博物館の前庭にここ数年、在来種のカントウタンポポが増えていることは以前にもブログでお伝えしました。今年はさらにその株数が増えて、それまで多かった外来種との雑種のタンポポを席捲する勢いです。

前庭に現れたカントウタンポポの園(その)
草刈りなどで適度に管理された土地が年数を経て安定し、さらに近くにカントウタンポポの自生地があると、そうした土地へ徐々に分布を広げてくることは以前から知られていました。しかし、その勢いをこうして実際に見ていると、土地に根付いた在来種の底力を感じます。
中には色が少し薄めの花もあります。

白花品と言ってもよいくらいの色の花
こちらはレモンイエローの花です。

レモンイエローの花
じつはこうした薄めの色が出やすいのも、カントウタンポポの特徴です。時には白花品もありますが、踏み付けや除草剤によるストレスがかかるところによく見られます。この場所は除草剤はまいていませんが、時々管理のために足を踏み入れることがあるので、こうした色変わりが出てくるようです。
ちなみに、これらの株からいくつか花粉をとって調べたところ、下の写真のようにしっかり花粉の粒がそろっていたので、カントウタンポポであると判断できます。

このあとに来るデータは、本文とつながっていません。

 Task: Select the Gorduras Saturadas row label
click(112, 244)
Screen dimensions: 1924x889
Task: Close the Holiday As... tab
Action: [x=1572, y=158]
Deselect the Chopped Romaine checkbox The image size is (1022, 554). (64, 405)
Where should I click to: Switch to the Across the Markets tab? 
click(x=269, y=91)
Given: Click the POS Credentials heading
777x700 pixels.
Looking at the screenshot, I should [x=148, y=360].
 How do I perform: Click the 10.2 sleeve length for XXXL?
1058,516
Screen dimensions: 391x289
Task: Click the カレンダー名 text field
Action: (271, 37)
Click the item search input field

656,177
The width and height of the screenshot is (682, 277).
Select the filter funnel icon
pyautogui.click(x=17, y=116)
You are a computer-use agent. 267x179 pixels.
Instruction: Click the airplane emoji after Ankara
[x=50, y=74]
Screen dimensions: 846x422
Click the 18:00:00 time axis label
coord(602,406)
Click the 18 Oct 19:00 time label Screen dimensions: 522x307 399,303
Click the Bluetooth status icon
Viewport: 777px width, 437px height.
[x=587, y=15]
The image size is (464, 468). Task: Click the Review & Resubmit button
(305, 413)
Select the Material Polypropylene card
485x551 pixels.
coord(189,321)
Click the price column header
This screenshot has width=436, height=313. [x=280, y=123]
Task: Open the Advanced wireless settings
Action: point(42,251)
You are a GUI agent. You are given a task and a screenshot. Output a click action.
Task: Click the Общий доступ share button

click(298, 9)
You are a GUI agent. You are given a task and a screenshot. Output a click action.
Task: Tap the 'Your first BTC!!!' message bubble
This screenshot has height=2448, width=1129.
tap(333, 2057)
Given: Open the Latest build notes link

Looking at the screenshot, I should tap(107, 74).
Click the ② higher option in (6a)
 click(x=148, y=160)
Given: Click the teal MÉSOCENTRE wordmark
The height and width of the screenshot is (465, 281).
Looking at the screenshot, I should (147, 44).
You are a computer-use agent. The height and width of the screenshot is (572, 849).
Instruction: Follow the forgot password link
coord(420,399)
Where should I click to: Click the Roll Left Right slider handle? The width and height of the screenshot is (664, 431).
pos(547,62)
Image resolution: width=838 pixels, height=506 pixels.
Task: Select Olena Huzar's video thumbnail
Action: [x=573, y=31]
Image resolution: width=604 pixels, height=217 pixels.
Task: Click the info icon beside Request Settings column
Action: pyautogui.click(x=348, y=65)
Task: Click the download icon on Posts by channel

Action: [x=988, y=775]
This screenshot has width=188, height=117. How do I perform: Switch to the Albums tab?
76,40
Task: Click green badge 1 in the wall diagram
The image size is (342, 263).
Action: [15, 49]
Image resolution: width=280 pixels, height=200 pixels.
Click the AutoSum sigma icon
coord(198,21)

スマホに取り付けた顕微鏡で花粉を撮影したもの それぞれの粒の大きさが揃っています
なぜ花粉が揃っているとカントウタンポポなのか、ということについてはちょっと長い説明が必要になってしまうため、別の機会に解説したいと思います。
前のブログでフデリンドウが盗掘されたことを書きましたが、カントウタンポポの増加はかなり嬉しい出来事でした。